- **PROVIDED DATA**
--------------------

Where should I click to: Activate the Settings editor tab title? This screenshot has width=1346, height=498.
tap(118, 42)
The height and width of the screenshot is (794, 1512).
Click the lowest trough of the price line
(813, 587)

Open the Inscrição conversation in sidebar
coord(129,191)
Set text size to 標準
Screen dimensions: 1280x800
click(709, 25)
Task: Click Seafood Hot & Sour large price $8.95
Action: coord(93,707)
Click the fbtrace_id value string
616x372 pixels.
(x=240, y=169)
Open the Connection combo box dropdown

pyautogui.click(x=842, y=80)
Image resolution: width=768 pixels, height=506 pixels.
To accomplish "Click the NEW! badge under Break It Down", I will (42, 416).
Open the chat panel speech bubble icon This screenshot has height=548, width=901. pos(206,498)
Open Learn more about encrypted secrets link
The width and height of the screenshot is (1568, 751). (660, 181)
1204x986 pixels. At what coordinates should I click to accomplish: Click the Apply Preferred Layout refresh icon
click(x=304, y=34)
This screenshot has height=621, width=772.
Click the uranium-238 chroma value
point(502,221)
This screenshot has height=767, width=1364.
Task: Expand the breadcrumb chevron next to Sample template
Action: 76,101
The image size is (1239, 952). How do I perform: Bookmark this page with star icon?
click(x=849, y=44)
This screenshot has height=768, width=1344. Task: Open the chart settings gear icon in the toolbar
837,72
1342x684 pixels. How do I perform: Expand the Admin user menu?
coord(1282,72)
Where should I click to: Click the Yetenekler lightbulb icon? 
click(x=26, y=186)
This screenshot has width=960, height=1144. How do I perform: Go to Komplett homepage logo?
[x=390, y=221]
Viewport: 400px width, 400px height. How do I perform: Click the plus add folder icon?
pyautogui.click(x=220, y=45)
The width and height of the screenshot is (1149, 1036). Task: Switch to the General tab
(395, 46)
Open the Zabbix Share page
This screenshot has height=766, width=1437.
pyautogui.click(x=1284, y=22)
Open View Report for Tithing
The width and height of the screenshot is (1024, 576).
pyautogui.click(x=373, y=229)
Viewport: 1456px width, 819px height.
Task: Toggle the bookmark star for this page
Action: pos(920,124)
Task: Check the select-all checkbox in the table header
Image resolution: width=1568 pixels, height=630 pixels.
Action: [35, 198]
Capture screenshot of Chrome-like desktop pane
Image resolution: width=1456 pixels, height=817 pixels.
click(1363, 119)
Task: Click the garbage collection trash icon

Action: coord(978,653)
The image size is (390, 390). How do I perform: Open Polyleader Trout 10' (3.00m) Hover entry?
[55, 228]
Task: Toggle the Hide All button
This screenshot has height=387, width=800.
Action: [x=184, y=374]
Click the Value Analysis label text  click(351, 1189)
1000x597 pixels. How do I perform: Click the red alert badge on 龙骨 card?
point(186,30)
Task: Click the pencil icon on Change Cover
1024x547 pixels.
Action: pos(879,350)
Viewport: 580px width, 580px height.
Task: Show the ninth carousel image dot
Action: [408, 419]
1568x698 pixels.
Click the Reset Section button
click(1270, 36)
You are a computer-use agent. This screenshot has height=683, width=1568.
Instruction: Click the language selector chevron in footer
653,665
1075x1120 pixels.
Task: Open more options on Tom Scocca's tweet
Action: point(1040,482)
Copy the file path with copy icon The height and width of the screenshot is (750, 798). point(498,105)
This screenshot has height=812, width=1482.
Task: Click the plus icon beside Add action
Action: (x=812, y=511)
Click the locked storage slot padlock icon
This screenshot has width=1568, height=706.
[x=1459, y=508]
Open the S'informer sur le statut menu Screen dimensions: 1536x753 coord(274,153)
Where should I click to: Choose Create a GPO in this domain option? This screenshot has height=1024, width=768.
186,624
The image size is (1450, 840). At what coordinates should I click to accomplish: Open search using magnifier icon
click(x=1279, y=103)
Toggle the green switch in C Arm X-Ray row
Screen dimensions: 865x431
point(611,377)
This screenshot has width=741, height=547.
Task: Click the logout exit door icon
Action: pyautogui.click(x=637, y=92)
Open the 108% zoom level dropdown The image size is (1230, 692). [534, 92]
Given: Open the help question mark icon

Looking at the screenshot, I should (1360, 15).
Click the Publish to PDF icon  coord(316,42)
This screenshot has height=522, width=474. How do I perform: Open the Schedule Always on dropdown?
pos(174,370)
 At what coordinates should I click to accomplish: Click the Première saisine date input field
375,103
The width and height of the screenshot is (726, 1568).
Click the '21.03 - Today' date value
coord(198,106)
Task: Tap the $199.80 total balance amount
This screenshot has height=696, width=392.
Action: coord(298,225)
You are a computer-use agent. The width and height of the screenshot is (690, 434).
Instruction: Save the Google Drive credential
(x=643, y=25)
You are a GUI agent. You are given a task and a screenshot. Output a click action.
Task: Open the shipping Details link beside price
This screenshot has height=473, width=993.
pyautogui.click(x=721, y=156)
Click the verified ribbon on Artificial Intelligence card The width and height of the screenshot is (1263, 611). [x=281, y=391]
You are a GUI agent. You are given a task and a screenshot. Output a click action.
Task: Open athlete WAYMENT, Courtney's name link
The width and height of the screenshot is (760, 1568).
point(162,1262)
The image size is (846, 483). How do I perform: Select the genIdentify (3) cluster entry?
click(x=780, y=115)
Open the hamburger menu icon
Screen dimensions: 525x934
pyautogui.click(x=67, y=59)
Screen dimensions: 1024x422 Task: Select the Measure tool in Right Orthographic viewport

--------------------

- **PROBLEM TO WORK ON**
Reproduce the entire listing word for word.

- **EXERCISE ANSWER**
Where should I click to: Activate the Settings editor tab title? This screenshot has width=1346, height=498.
tap(118, 42)
The height and width of the screenshot is (794, 1512).
Click the lowest trough of the price line
(813, 587)

Open the Inscrição conversation in sidebar
coord(129,191)
Set text size to 標準
Screen dimensions: 1280x800
click(709, 25)
Task: Click Seafood Hot & Sour large price $8.95
Action: coord(93,707)
Click the fbtrace_id value string
616x372 pixels.
(x=240, y=169)
Open the Connection combo box dropdown

pyautogui.click(x=842, y=80)
Image resolution: width=768 pixels, height=506 pixels.
To accomplish "Click the NEW! badge under Break It Down", I will (42, 416).
Open the chat panel speech bubble icon This screenshot has height=548, width=901. pos(206,498)
Open Learn more about encrypted secrets link
The width and height of the screenshot is (1568, 751). (660, 181)
1204x986 pixels. At what coordinates should I click to accomplish: Click the Apply Preferred Layout refresh icon
click(x=304, y=34)
This screenshot has height=621, width=772.
Click the uranium-238 chroma value
point(502,221)
This screenshot has height=767, width=1364.
Task: Expand the breadcrumb chevron next to Sample template
Action: 76,101
The image size is (1239, 952). How do I perform: Bookmark this page with star icon?
click(x=849, y=44)
This screenshot has height=768, width=1344. Task: Open the chart settings gear icon in the toolbar
837,72
1342x684 pixels. How do I perform: Expand the Admin user menu?
coord(1282,72)
Where should I click to: Click the Yetenekler lightbulb icon? 
click(x=26, y=186)
This screenshot has width=960, height=1144. How do I perform: Go to Komplett homepage logo?
[x=390, y=221]
Viewport: 400px width, 400px height. How do I perform: Click the plus add folder icon?
pyautogui.click(x=220, y=45)
The width and height of the screenshot is (1149, 1036). Task: Switch to the General tab
(395, 46)
Open the Zabbix Share page
This screenshot has height=766, width=1437.
pyautogui.click(x=1284, y=22)
Open View Report for Tithing
The width and height of the screenshot is (1024, 576).
pyautogui.click(x=373, y=229)
Viewport: 1456px width, 819px height.
Task: Toggle the bookmark star for this page
Action: pos(920,124)
Task: Check the select-all checkbox in the table header
Image resolution: width=1568 pixels, height=630 pixels.
Action: [35, 198]
Capture screenshot of Chrome-like desktop pane
Image resolution: width=1456 pixels, height=817 pixels.
click(1363, 119)
Task: Click the garbage collection trash icon

Action: coord(978,653)
The image size is (390, 390). How do I perform: Open Polyleader Trout 10' (3.00m) Hover entry?
[55, 228]
Task: Toggle the Hide All button
This screenshot has height=387, width=800.
Action: [x=184, y=374]
Click the Value Analysis label text  click(351, 1189)
1000x597 pixels. How do I perform: Click the red alert badge on 龙骨 card?
point(186,30)
Task: Click the pencil icon on Change Cover
1024x547 pixels.
Action: pos(879,350)
Viewport: 580px width, 580px height.
Task: Show the ninth carousel image dot
Action: [408, 419]
1568x698 pixels.
Click the Reset Section button
click(1270, 36)
You are a computer-use agent. This screenshot has height=683, width=1568.
Instruction: Click the language selector chevron in footer
653,665
1075x1120 pixels.
Task: Open more options on Tom Scocca's tweet
Action: point(1040,482)
Copy the file path with copy icon The height and width of the screenshot is (750, 798). point(498,105)
This screenshot has height=812, width=1482.
Task: Click the plus icon beside Add action
Action: (x=812, y=511)
Click the locked storage slot padlock icon
This screenshot has width=1568, height=706.
[x=1459, y=508]
Open the S'informer sur le statut menu Screen dimensions: 1536x753 coord(274,153)
Where should I click to: Choose Create a GPO in this domain option? This screenshot has height=1024, width=768.
186,624
The image size is (1450, 840). At what coordinates should I click to accomplish: Open search using magnifier icon
click(x=1279, y=103)
Toggle the green switch in C Arm X-Ray row
Screen dimensions: 865x431
point(611,377)
This screenshot has width=741, height=547.
Task: Click the logout exit door icon
Action: pyautogui.click(x=637, y=92)
Open the 108% zoom level dropdown The image size is (1230, 692). [534, 92]
Given: Open the help question mark icon

Looking at the screenshot, I should (1360, 15).
Click the Publish to PDF icon  coord(316,42)
This screenshot has height=522, width=474. How do I perform: Open the Schedule Always on dropdown?
pos(174,370)
 At what coordinates should I click to accomplish: Click the Première saisine date input field
375,103
The width and height of the screenshot is (726, 1568).
Click the '21.03 - Today' date value
coord(198,106)
Task: Tap the $199.80 total balance amount
This screenshot has height=696, width=392.
Action: coord(298,225)
You are a computer-use agent. The width and height of the screenshot is (690, 434).
Instruction: Save the Google Drive credential
(x=643, y=25)
You are a GUI agent. You are given a task and a screenshot. Output a click action.
Task: Open the shipping Details link beside price
This screenshot has height=473, width=993.
pyautogui.click(x=721, y=156)
Click the verified ribbon on Artificial Intelligence card The width and height of the screenshot is (1263, 611). [x=281, y=391]
You are a GUI agent. You are given a task and a screenshot. Output a click action.
Task: Open athlete WAYMENT, Courtney's name link
The width and height of the screenshot is (760, 1568).
point(162,1262)
The image size is (846, 483). How do I perform: Select the genIdentify (3) cluster entry?
click(x=780, y=115)
Open the hamburger menu icon
Screen dimensions: 525x934
pyautogui.click(x=67, y=59)
Screen dimensions: 1024x422 Task: Select the Measure tool in Right Orthographic viewport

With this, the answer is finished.